§ Text section
#####

Although features and elements are provided above in particular combinations, one of ordinary skill in the art will appreciate that each feature or element can be used alone or in any combination with the other features and elements. The present disclosure is not to be limited in terms of the particular embodiments described in this application, which are intended as illustrations of various aspects. Many modifications and variations may be made without departing from its spirit and scope, as will be apparent to those skilled in the art. No element, act, or instruction used in the description of the present application should be construed as critical or essential to the invention unless explicitly provided as such. Functionally equivalent methods, apparatuses, and articles of manufacture, within the scope of the disclosure, in addition to those enumerated herein, will be apparent to those skilled in the art from the foregoing descriptions. Such modifications and variations are intended to fall within the scope of the appended claims. The present disclosure is to be limited only by the terms of the appended claims, along with the full scope of equivalents to which such claims are entitled. It is to be understood that this disclosure is not limited to particular methods or systems.
Although foregoing embodiments may be discussed, for simplicity, with regard to specific terminology and structure, (e.g., radio frequency (RF), microwave, centimeter wave, micrometer wave, infrared (IR), ultraviolet (UV), visible light, etc.), the embodiments discussed, however, are not limited to thereto, and may be applied to other systems that use other forms of electromagnetic waves or non-electromagnetic waves such as acoustic waves, for example.
It is also to be understood that the terminology used herein is for the purpose of describing particular embodiments only, and is not intended to be limiting. As used herein, the term “video” or the term “imagery” may mean any of a snapshot, single image and/or multiple images displayed over a time basis, or the like, or any appropriate combination thereof. As another example, when referred to herein, the terms “user equipment” and its abbreviation “UE”, the term “remote” and/or the terms “head mounted display” or its abbreviation “HMD” may mean or include (i) a wireless transmit and/or receive unit (WTRU); (ii) any of a number of embodiments of a WTRU; (iii) a wireless-capable and/or wired-capable (e.g., tetherable) device configured with, inter alia, some or all structures and functionality of a WTRU; (iii) a wireless-capable and/or wired-capable device configured with less than all structures and functionality of a WTRU; or (iv) the like. Details of an example WTRU, which may be representative of any WTRU recited herein, are provided herein with respect to
In addition, methods provided herein may be implemented in a computer program, software, or firmware incorporated in a computer-readable medium for execution by a computer or processor. Examples of computer-readable media include electronic signals (transmitted over wired or wireless connections) and computer-readable storage media. Examples of computer-readable storage media, which are differentiated from signals, include, but are not limited to, a read only memory (ROM), a random access memory (RAM), a register, cache memory, semiconductor memory devices, magnetic media such as internal hard disks and removable disks, magneto-optical media, and optical media such as CD-ROM disks, and digital versatile disks (DVDs). A processor in association with software may be used to implement a radio frequency transceiver for use in a WTRU, UE, terminal, base station, RNC, or any host computer.

#####

§ Job
How would you render this sentence from the disclosure excerpt in Spanish: "Such modifications and variations are intended to fall within the scope of the appended claims."?

[Records about locating elements on screens]
#####

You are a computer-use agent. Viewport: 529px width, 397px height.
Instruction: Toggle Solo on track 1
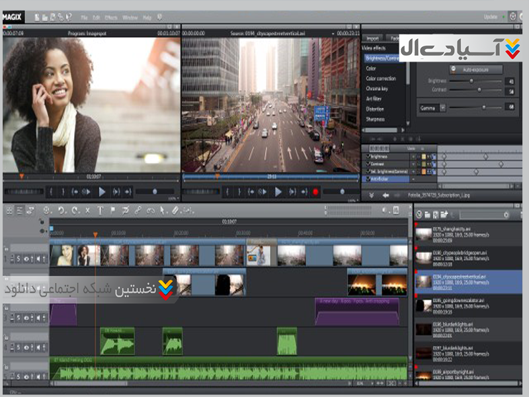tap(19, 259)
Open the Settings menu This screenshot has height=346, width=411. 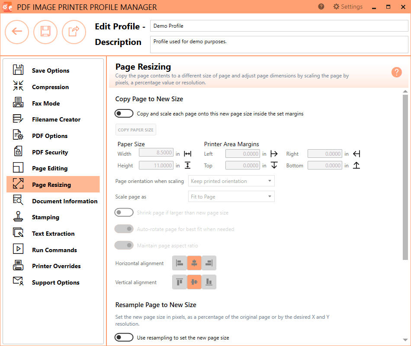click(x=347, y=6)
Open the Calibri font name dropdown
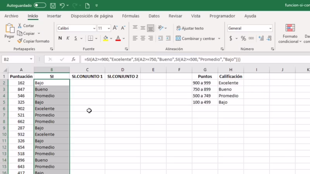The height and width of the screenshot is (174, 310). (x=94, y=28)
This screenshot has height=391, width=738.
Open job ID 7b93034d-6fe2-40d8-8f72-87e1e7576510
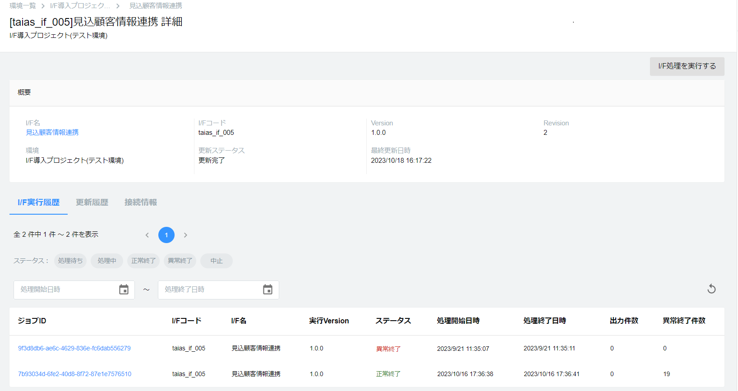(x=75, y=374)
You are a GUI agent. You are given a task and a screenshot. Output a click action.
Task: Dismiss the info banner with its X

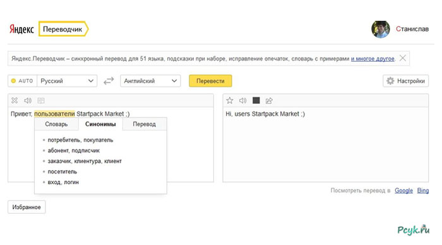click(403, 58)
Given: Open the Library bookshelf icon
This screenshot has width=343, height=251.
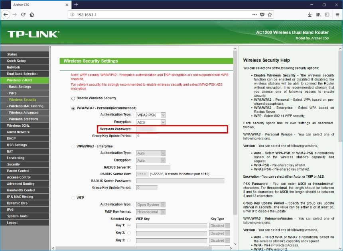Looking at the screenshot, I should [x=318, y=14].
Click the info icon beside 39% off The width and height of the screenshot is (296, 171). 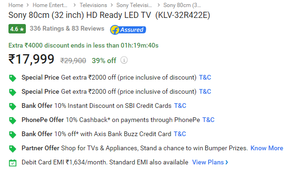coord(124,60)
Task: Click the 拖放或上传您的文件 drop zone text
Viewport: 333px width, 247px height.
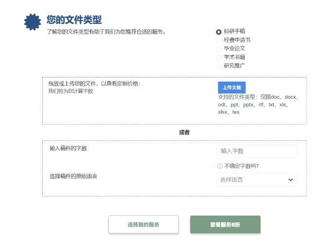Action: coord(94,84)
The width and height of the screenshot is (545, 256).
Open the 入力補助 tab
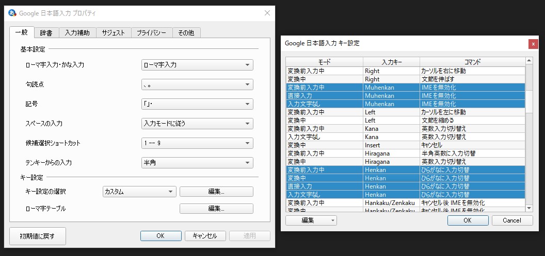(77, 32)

#####

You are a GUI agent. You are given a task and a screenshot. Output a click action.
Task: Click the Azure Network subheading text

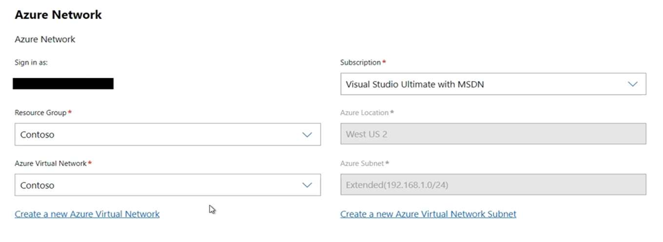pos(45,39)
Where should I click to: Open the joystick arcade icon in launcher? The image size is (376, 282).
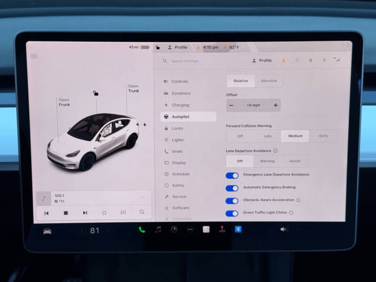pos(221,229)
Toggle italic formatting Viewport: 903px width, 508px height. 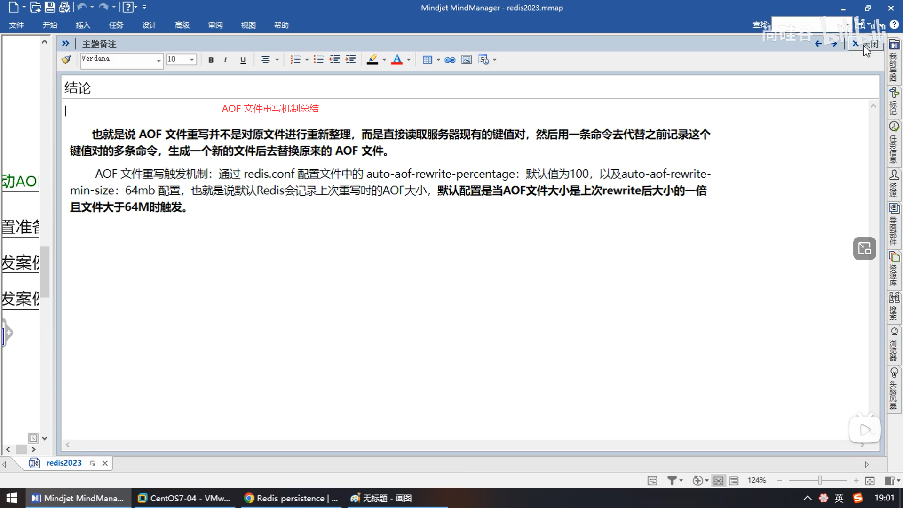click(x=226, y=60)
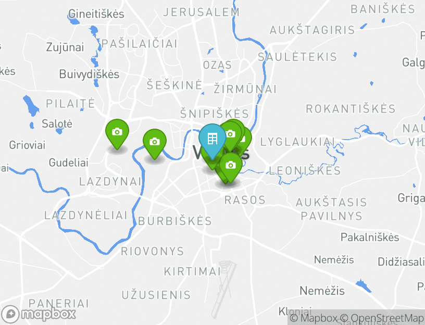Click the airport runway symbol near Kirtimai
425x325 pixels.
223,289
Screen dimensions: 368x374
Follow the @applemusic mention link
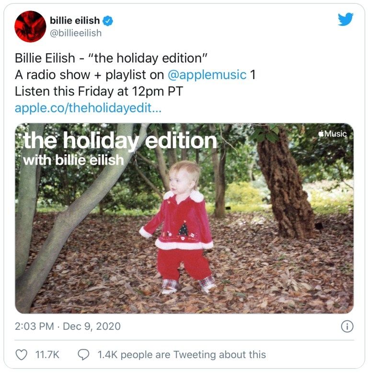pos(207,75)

#####

§ Response to the exercise
Dichas modificaciones y variaciones tienen por objeto quedar comprendidas dentro del alcance de las reivindicaciones adjuntas.